-------- Bloco de texto --------

Question

PA - 54 pontos

2) Calcule a soma dos 24 primeiros de cada PA
a) (-57, -27, 3, ...)
b) (7, 7, 7, ...)
c) (2/3, 8/3, 14/3, ...)
d) (-1/2, -1/4, 0, ...)
3) Quantos termos da PA (3,19,35,...) devem ser somados para que a soma Sn=472?


Necessito disto urgentemente!

Answer 1

Juliana,
As 4 de 2) são da mesma natureza. Tem o  mesmo processo de solução
Vou resolver c)
Com essa base, as outras levam poucos minutos

c)
         S24 = 24/2(2/3 + a24)
         2/3, 8/3, 14/3
           r = 6/3 = 2       (r = 8/3 - 2/3 = 14/3 - 8/3 = 6/6
           a24 = 2/3 + (24 - 1).(2)
                   = 2/3 + 46
                   = 2/3 +138/3
           a24 = 140/3
                                         S24 = 24/2(2/3 + 140/3)
                                                 = 12(142/3)
                                                 = 1704/3
                                                                     S24 = 568
 

Answer 2

2) Calcule a soma dos 24 primeiros de cada PA:

1° calcular an de cada PA.

--------

▶ Atividade
Reproduza, sem nenhuma alteração, o trecho do texto sobre progressão aritmética começando em "PA - 54 pontos" e terminando em "Necessito disto urgentemente!".

-------- Registros extraídos --------

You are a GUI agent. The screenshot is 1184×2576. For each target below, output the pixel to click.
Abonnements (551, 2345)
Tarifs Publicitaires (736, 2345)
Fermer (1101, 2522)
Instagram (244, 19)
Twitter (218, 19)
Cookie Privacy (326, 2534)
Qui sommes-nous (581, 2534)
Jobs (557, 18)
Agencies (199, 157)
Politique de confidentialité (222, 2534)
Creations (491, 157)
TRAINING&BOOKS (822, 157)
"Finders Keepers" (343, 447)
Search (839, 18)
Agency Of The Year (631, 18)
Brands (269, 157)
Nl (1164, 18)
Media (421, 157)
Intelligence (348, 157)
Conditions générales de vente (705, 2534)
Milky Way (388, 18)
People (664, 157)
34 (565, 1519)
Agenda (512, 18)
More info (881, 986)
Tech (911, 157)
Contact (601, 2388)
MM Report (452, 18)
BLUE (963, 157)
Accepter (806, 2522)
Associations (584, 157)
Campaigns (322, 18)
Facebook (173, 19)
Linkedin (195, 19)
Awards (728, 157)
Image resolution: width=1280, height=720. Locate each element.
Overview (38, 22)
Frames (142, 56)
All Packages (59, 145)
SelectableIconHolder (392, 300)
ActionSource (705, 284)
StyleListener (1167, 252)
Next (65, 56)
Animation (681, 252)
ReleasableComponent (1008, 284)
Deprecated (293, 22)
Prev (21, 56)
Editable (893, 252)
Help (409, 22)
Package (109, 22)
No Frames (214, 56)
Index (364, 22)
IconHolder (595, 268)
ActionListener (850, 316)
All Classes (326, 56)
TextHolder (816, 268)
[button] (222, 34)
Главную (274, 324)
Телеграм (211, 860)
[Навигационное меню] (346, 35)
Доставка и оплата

--------

▶ Resolução
PA - 54 pontos

2) Calcule a soma dos 24 primeiros de cada PA
a) (-57, -27, 3, ...)
b) (7, 7, 7, ...)
c) (2/3, 8/3, 14/3, ...)
d) (-1/2, -1/4, 0, ...)
3) Quantos termos da PA (3,19,35,...) devem ser somados para que a soma Sn=472?


Necessito disto urgentemente!